Ini good mood kedua untuk menulis lagi, apa saja, kapan saja, di mana
saja. Surabaya, saya kembali lagi ke kota ini. Banyak kenangan terekam
dari salah satu kota besar di Indonesia ini. Kalau dulu naik kereta
eksekutif dengan tidak perlu beli tiket, kota inilah yang dituju. Tahun
2000 sekian, saya lupa naik kereta eksekutif cukup bayar 50.000, caranya
tidak mau saya ceritakan di sini, biar ga ditiru dan sekarang juga ga
bisa diterapkan lagi soalnya.
Tujuan kedatangan kali ini adalah untuk produksi program
dokumenter. 3 bulan yang lalu saya juga ke surabaya, sama untuk suting
profile petani. Kali ini untuk eagle institute metro tv tentang wayang
potehi. Lengkapnya nanti saya tulis lagi di blog ini, kalo mood menulis
lagi baik. Kali ini saya cuma mau cerita asal aja tentang hati ini dan
juga tentang hari ini.
Jakarta, 13 Juli 2017. Seperti biasa jalanan sepanjang
jalan Pasar Minggu di pagi hari adalah padat merayap, di tambah
pembangunan flyover Pancoran, jalanan menjadi semakin padat dan macet.

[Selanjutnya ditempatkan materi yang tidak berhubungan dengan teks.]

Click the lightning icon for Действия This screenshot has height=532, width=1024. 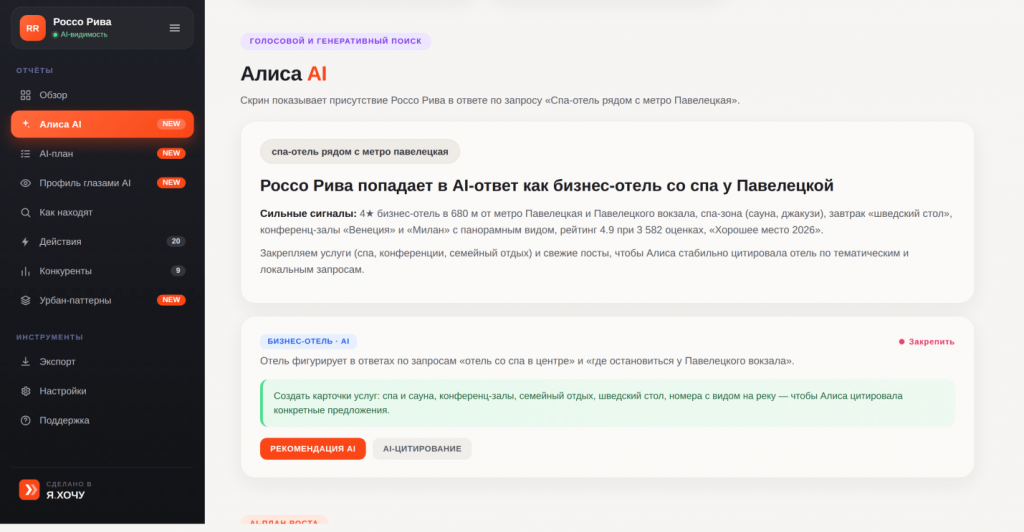25,242
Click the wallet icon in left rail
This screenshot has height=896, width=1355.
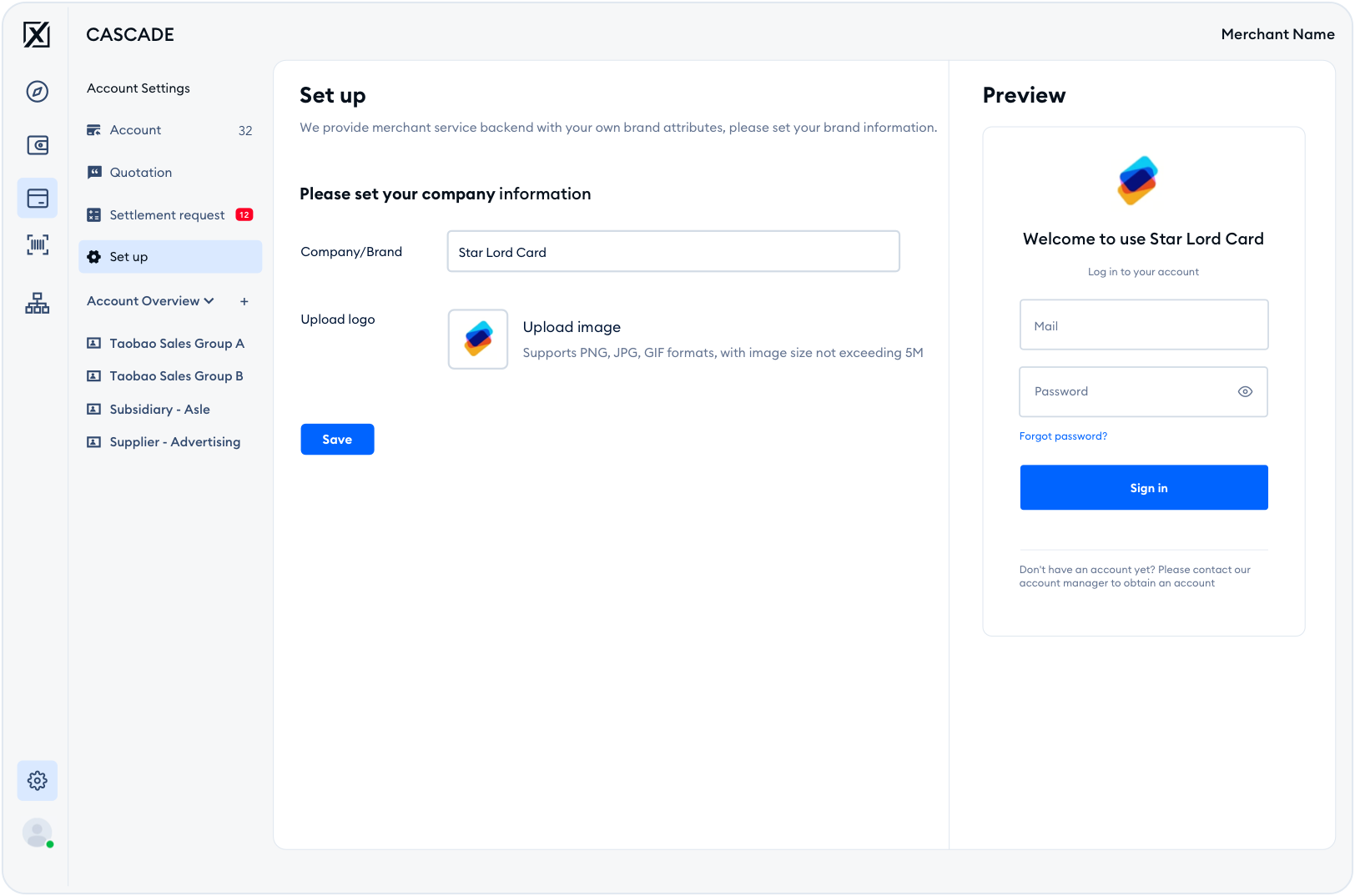[x=38, y=145]
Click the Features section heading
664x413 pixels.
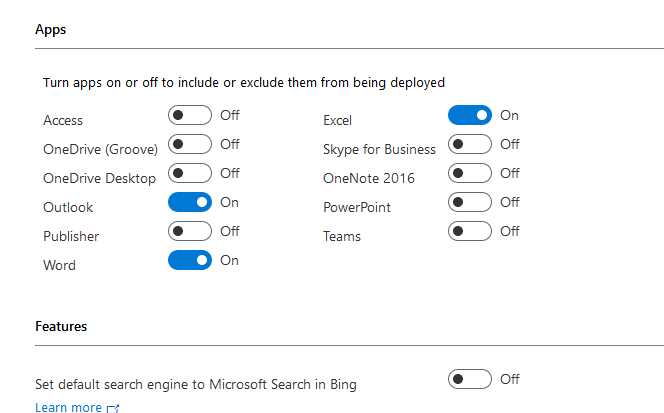(61, 326)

Tapi, saya dan Lutfi dengan suasana ceria melintasi jalanan iti dengan
semangat, meski akhirnya mencari jalan pintas menghindari macet pagi
itu.
Setelah sampai di pilar mas, kami cek perlengkapan suting dan
perijinan kami langsung menuju bandara Soekarno Hatta. Kami langsung
boarding, tanpa mendengarkan speaker informasi kami mengikuti orang yang
mengantri di salah gate keberangkatan. Sampai seorang staf maskapai
yang kami naiki (sebut saja city link) memeriksa boarding pass kami
"maaf mbak ini pesawat menuju denpasar". Percuma dong kami buru-buru dan
ikut mengantri. Dengan muka sedikit malu, kamipun mundur perlahan.
Memang jam penerbangan kami hampir sama dengan penerbangan menuju
denpasar. Ternyata pesawat kami tertunda, oke deh, ternyata bukan itu.
"Kupu-kupu terbang tinggi, terimakasih sudah terbang
bersama kami" awak kabin mulai berpantun khas jualan dari maskapai ini.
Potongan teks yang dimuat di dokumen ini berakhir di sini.